Obama também poderá relembrar os tempos em que estava com a popularidade em alta nos EUA. O presidente americano fará um discurso em praça pública no Rio de Janeiro, e certamente será bem recebido pelos brasileiros. Ao menos é o que os americanos esperam, afinal, quando as urnas voltaram a dar as caras nos EUA no final ano passado, o resultado acendeu o sinal amarelo para Obama. Os democratas, partido do presidente, antes maioria na Câmara e no Senado, perderam importantes cadeiras nas duas casas. Na Câmara, foram ultrapassados pelos republicanos. No Senado, ficaram praticamente empatados com a oposição. A retirada de militares do Iraque parece não ter tido efeito eleitoral.

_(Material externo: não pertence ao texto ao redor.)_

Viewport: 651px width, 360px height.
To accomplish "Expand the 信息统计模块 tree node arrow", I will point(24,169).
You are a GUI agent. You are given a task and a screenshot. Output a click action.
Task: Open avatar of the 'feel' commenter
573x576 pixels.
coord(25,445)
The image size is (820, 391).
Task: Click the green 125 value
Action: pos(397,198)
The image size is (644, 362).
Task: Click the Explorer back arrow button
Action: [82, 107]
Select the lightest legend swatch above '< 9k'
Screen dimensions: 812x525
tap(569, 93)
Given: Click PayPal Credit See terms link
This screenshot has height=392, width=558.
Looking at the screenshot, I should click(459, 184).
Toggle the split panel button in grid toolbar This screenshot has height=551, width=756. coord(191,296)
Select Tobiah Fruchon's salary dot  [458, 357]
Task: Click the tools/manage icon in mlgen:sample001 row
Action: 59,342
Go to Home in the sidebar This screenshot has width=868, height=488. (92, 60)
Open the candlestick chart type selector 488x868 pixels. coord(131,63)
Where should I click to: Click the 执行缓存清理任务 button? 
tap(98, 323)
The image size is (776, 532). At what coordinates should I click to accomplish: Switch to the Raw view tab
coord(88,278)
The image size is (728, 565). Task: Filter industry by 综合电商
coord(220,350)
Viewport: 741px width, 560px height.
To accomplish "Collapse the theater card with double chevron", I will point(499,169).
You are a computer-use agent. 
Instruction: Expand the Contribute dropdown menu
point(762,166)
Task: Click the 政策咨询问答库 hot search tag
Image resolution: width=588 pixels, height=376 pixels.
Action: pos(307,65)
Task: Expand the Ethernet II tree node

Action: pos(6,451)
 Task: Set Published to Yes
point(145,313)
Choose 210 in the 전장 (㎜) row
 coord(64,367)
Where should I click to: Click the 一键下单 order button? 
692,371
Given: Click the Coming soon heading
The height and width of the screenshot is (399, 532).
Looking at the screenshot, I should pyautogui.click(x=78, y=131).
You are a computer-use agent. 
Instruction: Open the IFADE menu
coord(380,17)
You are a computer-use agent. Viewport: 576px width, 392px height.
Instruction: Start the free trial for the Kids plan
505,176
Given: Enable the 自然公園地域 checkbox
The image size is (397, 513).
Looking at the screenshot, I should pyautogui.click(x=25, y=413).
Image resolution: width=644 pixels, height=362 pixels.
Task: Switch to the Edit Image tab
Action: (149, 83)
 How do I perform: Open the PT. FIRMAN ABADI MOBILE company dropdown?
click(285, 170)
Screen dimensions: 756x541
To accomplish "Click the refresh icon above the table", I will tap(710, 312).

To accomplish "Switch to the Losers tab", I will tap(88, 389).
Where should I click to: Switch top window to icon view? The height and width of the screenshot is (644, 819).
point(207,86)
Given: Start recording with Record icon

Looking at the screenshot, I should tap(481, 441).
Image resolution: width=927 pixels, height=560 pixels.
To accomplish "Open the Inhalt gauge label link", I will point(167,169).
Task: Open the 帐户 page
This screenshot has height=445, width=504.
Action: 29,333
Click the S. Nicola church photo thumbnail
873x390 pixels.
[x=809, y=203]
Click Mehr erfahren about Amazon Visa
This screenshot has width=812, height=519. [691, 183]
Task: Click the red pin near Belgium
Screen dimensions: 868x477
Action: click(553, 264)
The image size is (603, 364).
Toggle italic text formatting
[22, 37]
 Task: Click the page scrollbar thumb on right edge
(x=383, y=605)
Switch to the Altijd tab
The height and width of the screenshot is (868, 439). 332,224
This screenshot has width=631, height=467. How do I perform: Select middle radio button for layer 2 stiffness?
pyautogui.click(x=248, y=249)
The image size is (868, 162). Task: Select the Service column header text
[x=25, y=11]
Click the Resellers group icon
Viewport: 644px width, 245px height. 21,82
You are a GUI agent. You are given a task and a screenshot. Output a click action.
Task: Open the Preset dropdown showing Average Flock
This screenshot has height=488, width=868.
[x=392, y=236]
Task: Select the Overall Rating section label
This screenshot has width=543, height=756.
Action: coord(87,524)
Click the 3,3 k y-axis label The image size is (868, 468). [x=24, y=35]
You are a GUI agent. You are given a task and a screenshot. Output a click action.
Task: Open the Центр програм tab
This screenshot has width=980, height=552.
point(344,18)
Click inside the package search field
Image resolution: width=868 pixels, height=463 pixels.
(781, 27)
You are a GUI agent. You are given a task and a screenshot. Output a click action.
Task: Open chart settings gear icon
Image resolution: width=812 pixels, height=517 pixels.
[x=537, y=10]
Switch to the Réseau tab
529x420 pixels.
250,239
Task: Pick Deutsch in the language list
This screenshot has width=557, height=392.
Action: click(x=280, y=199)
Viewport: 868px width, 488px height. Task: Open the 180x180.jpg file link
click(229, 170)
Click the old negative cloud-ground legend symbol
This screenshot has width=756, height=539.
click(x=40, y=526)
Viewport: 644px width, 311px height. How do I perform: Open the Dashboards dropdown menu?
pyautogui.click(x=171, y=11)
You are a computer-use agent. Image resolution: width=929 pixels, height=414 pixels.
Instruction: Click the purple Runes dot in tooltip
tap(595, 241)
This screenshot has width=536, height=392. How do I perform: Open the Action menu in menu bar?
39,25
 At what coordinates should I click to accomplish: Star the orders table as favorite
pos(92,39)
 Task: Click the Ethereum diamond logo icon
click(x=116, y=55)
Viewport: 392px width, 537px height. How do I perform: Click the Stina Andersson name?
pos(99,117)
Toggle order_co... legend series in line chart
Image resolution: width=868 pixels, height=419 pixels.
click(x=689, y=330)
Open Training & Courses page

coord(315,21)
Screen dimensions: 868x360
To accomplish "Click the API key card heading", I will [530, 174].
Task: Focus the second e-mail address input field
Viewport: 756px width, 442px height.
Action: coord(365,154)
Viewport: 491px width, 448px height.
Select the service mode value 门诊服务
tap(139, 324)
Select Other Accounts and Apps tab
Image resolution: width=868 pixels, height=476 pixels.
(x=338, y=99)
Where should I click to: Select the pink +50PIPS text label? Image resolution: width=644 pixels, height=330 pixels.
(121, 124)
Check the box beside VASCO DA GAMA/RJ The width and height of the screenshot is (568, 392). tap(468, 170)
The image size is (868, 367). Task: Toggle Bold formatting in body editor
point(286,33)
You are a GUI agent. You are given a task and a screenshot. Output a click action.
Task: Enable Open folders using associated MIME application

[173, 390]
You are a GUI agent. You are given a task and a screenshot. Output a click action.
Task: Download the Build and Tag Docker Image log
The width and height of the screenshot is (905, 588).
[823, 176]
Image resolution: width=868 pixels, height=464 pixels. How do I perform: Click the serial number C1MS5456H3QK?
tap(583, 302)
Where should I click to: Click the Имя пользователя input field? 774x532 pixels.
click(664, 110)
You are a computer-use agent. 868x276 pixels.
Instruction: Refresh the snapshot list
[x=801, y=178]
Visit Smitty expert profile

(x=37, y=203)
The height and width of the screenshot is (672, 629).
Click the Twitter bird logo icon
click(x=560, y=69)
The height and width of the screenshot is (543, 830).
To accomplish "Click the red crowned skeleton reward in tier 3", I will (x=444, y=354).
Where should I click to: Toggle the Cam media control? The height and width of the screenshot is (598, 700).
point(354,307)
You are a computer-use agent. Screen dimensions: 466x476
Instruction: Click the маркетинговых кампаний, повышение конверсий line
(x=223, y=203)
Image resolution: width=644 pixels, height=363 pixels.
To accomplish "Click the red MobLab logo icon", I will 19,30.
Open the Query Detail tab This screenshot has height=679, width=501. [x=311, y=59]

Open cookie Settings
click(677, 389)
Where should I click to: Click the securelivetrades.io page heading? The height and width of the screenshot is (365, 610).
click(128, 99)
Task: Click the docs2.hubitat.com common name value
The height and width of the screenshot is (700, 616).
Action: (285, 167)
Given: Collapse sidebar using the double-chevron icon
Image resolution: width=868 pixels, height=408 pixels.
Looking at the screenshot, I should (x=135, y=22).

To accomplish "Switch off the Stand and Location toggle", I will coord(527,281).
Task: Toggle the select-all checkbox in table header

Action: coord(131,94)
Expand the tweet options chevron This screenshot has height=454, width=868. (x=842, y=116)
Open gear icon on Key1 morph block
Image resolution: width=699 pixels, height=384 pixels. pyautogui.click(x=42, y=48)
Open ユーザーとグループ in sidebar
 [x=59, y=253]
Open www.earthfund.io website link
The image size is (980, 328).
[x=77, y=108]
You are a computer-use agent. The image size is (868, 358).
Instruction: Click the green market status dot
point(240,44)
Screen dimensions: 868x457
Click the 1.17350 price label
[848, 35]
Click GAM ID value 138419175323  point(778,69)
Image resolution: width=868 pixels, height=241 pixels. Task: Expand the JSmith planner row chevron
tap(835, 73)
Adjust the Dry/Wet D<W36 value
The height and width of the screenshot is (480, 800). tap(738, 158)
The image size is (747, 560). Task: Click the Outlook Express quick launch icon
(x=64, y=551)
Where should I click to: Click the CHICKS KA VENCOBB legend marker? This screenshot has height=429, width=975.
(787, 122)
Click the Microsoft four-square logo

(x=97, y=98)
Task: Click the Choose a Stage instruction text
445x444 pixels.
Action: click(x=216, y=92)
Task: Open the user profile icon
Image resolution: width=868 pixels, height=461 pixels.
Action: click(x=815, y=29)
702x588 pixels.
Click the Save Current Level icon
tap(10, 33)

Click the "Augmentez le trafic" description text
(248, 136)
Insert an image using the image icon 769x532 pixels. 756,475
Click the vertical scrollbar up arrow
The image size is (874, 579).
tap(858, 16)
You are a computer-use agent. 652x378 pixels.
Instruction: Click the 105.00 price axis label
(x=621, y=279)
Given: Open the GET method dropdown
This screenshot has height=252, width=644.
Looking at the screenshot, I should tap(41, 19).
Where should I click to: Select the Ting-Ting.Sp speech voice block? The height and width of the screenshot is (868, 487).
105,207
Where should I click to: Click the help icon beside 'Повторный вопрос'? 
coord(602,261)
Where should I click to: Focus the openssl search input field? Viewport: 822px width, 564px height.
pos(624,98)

O cenário segue também preocupante para uma eventual reeleição de Barack Obama. Há 20 meses para as eleições presidenciais, apenas 45% da população planeja votar no presidente. A pesquisa, realizada pelo Quinnipiac em fevereiro deste ano, diz que 46% dos americanos aprovam o trabalho de Obama, dois pontos percentuais a menos em relação à pesquisa passada, feita em janeiro de 2010. Pode não parecer, mas o tempo que resta para o presidente mais poderoso do mundo ainda é suficiente para ele aprender a só ter “medo do próprio medo”, como bem aconselhou Franklin Roosevelt, ex-presidente dos EUA e responsável por garantir uma nova qualidade de vida para os americanos depois da crise de 29.